All my life I’ve tried to avoid having to interact with strangers or speak up in a group setting. Perhaps I am naturally shy or reserved, or maybe I’m a bit of an introvert. I could usually manage my discomfort by listening attentively, laughing along and making side comments when appropriate, and occasionally relying on a strategic swig of water. Now, as I faced my journalism assignment, I had no choice but to confront my fear directly: the success of my project depended entirely on my ability to walk up to a bunch of older kids and ask them questions.
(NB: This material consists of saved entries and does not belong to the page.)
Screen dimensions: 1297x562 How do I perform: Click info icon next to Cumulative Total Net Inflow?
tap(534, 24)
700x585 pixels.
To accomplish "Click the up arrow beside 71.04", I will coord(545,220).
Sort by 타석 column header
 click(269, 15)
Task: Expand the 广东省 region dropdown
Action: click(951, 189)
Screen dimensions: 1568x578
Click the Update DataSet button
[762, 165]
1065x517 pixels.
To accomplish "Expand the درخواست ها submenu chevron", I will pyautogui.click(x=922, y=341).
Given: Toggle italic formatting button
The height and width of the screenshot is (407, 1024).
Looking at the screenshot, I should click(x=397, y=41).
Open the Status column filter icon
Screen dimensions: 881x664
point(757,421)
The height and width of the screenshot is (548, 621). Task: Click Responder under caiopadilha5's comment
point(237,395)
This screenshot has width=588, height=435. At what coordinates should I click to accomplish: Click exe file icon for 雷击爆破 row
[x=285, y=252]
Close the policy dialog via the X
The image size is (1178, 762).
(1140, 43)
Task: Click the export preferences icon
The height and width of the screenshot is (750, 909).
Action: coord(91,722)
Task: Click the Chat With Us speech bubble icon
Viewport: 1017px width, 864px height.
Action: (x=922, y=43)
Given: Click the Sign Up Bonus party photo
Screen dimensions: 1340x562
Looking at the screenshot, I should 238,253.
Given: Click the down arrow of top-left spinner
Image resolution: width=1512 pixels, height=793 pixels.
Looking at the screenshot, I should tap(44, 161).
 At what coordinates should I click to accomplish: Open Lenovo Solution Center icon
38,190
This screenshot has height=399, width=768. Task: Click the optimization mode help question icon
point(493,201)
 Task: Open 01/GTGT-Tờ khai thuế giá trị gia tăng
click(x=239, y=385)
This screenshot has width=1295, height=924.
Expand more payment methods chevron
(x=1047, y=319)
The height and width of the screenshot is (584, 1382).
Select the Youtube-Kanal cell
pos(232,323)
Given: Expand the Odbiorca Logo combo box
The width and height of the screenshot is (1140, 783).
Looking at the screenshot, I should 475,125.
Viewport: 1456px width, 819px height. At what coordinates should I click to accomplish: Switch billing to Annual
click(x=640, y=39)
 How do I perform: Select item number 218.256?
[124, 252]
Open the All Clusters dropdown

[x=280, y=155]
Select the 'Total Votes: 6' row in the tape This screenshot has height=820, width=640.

I went home that afternoon pondering a way out of my predicament. Maybe I could just email random kids and solicit their responses? That could work. I could use social distancing to justify my choice. I could retreat to my comfort zone and continue to avoid my fears. I knew, however, that approach would limit my reporting. I would not be able to ask follow-up questions. I could not read body language or interpret vocal inflections that might reveal something more interesting. A good reporter looks for those things; an impersonal email masks them. Could I be an effective journalist if I continued to shy away from direct interactions with people I do not know? I knew how much I enjoyed journalism, and I wanted to do a good job, so I decided that I had no choice but to be social.

I feel much more comfortable doing things when I have a plan, so I decided to write a list of potential approaches and follow-up questions, making sure I would be able to gain as much information as possible in each interaction so that I wouldn’t have to speak to as many people. 

That next morning, I walked nervously from the garage towards the school, telling myself I would wait until lunchtime to approach anyone. But when an older boy held the door open for me as I entered the building, we made eye contact.  “Thank you,” I said reflexively. Then, before I realized what happened, I followed with, “Do you mind if I ask you a question really quickly for a project for the school magazine?” “Sure,” he said. “How can I help?”

Before I knew it, I was engaged in a fascinating discussion with a kid I’d never met before. He told me he was hoping to get an iPad for Christmas, and we got into an interesting debate about whether taking notes on an iPad or on paper is better. I walked away thinking about the next possibility to interview someone new. By acknowledging my discomfort, reminding myself how important this project was to me, setting up a plan, and pushing myself to be brave, I simultaneously overcame my fear of speaking up and ignited my passion for investigative journalism. And when I sit in history class now, I leave my water bottle in my backpack.